Harga konsumen di Amerika Serikat benar-benar turun pada Juni. Biro Statistik Tenaga Kerja (BLS) melaporkan Indeks Harga Konsumen (CPI) turun 0,4% secara bulanan (month-over-month/m/m), menjadi angka negatif pertama dalam lebih dari dua dekade dan penurunan bulanan terdalam sejak April 2020. Penopangnya jelas: indeks energi anjlok 5,7% dalam sebulan, sementara bensin merosot 9,7%. Rincian data menunjukkan gambaran yang lebih berlapis.

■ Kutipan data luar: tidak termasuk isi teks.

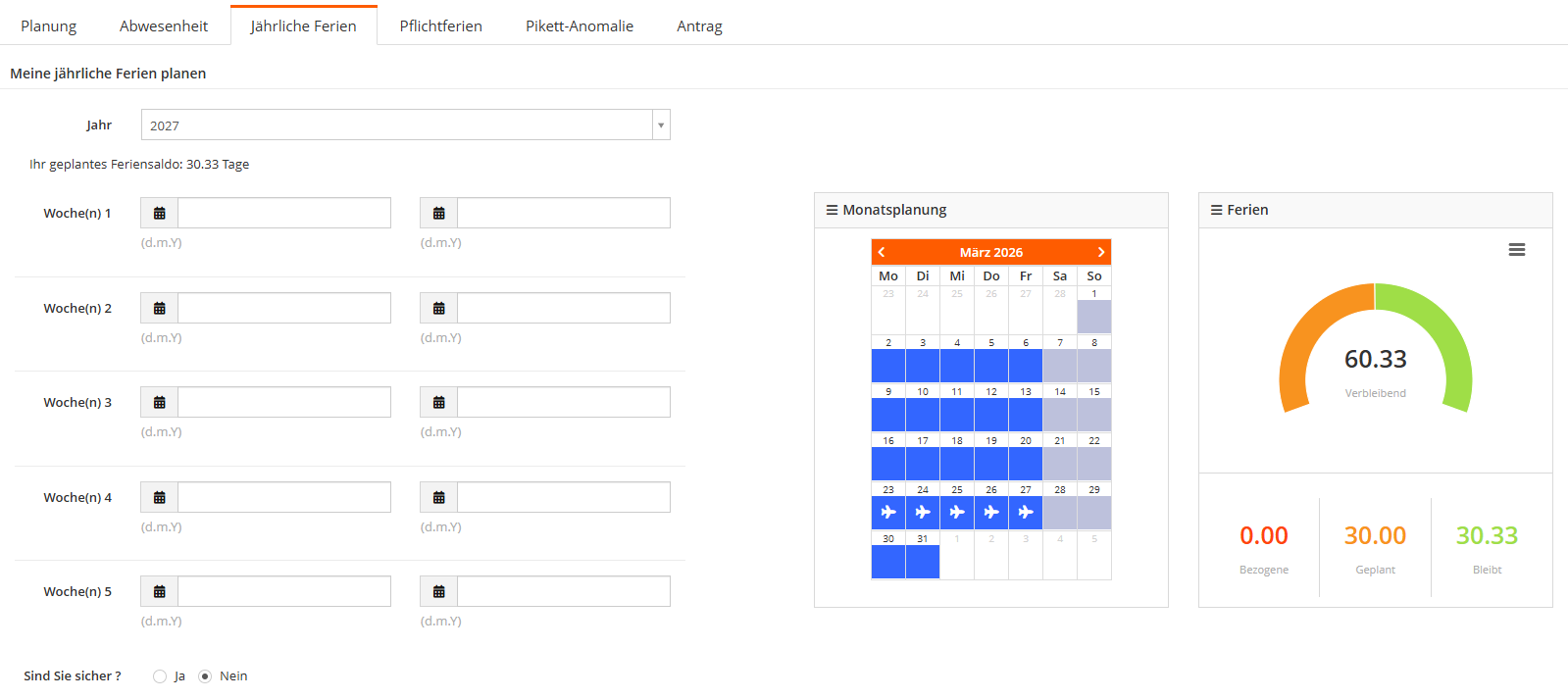The height and width of the screenshot is (699, 1568).
Task: Open the Woche(n) 1 start date calendar icon
Action: point(160,213)
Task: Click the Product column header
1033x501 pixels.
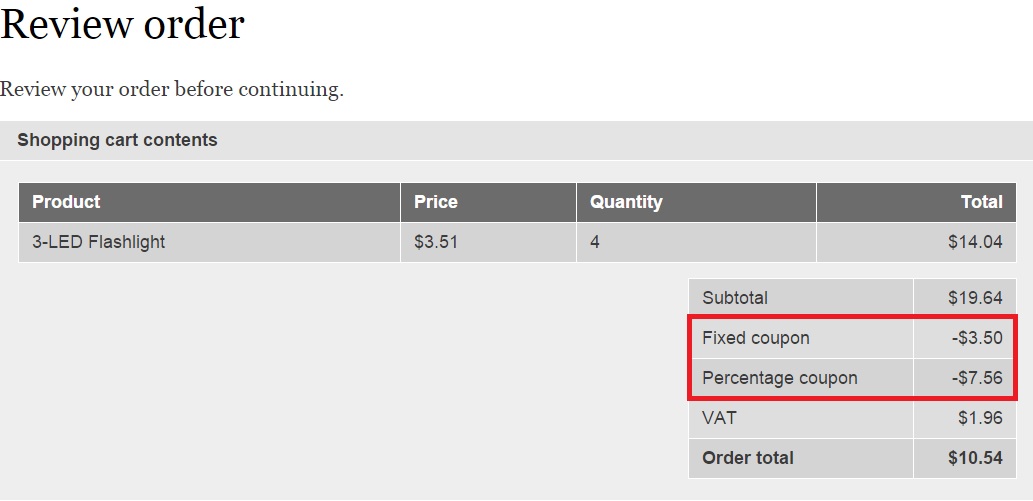Action: click(66, 202)
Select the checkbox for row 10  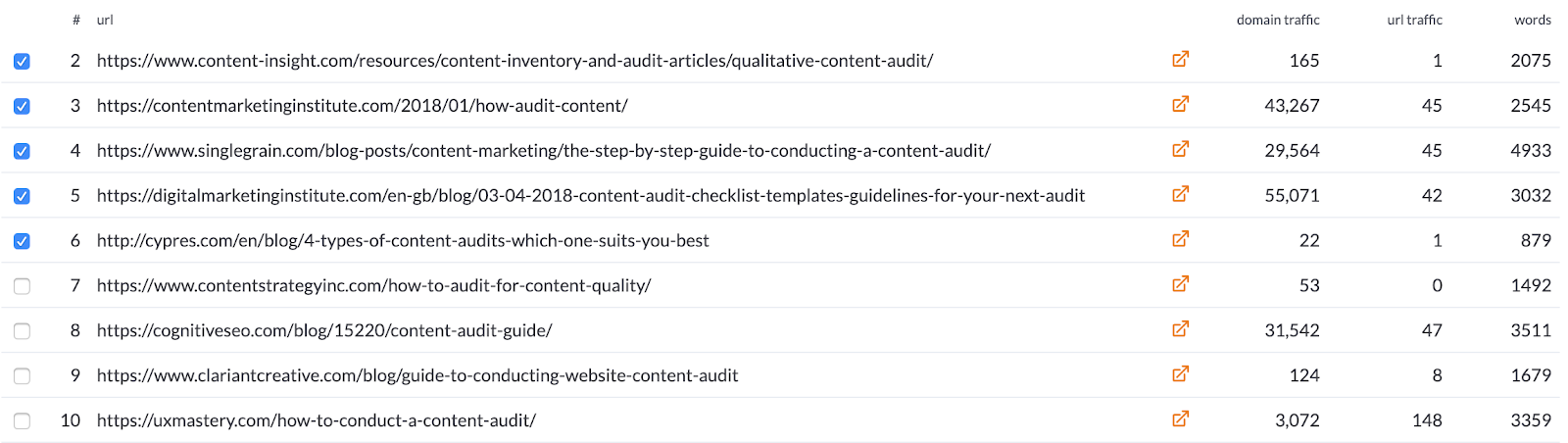click(22, 421)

CPIU utama tercatat -0,4% (disesuaikan musiman) dalam rilis 14 Juli 2026, lebih dalam dibanding ekspektasi Wall Street yang memperkirakan penurunan 0,1%. Energi menjadi pendorong hampir seluruh pergerakan, dengan penurunan 5,7% yang tergolong ekstrem, dan kejatuhan bensin 9,7% yang cukup untuk mengubah arah inflasi headline. Di luar energi, tekanan harga cenderung stabil. Core CPI tidak berubah secara m/m. Harga pangan naik tipis 0,2%, sementara biaya hunian (shelter) tidak bergerak. Secara tahunan, inflasi headline melambat ke 3,5% dari 4,2% pada Mei. Core CPI naik 2,6% dalam 12 bulan, masih di atas target The Fed sebesar 2%. Pasar menilai angka ini dengan dua sisi: sinyal disinflasi terlihat kuat pada headline, tetapi The Fed berulang kali menegaskan fokusnya pada inflasi inti. Harga energi kerap berayun tajam; penurunan bensin 9,7% bulan ini bisa terkoreksi sebagian bulan depan jika minyak mentah kembali menguat. Catatan historisnya menonjol. Terakhir kali AS mencetak CPI bulanan negatif terjadi pada 2000. Angka April 2020 memang lebih besar secara magnitudo, -0,8%, tetapi konteksnya adalah kolaps ekonomi akibat pandemi. Bagi investor, termasuk pelaku kripto, implikasinya langsung ke ekspektasi suku bunga dan volatilitas aset berisiko. Bitcoin disebut sudah diperdagangkan di dekat level teknikal penting menjelang rilis ini. Fokus kebijakan tetap pada core CPI tahunan 2,6%: arahnya membaik, tetapi belum mencapai 2%. Skenario risikonya sederhana. Jika harga energi stabil atau memantul pada Juli, rilis CPI berikutnya berpotensi kembali positif, membuat penurunan bulan ini lebih terlihat sebagai anomali ketimbang titik balik.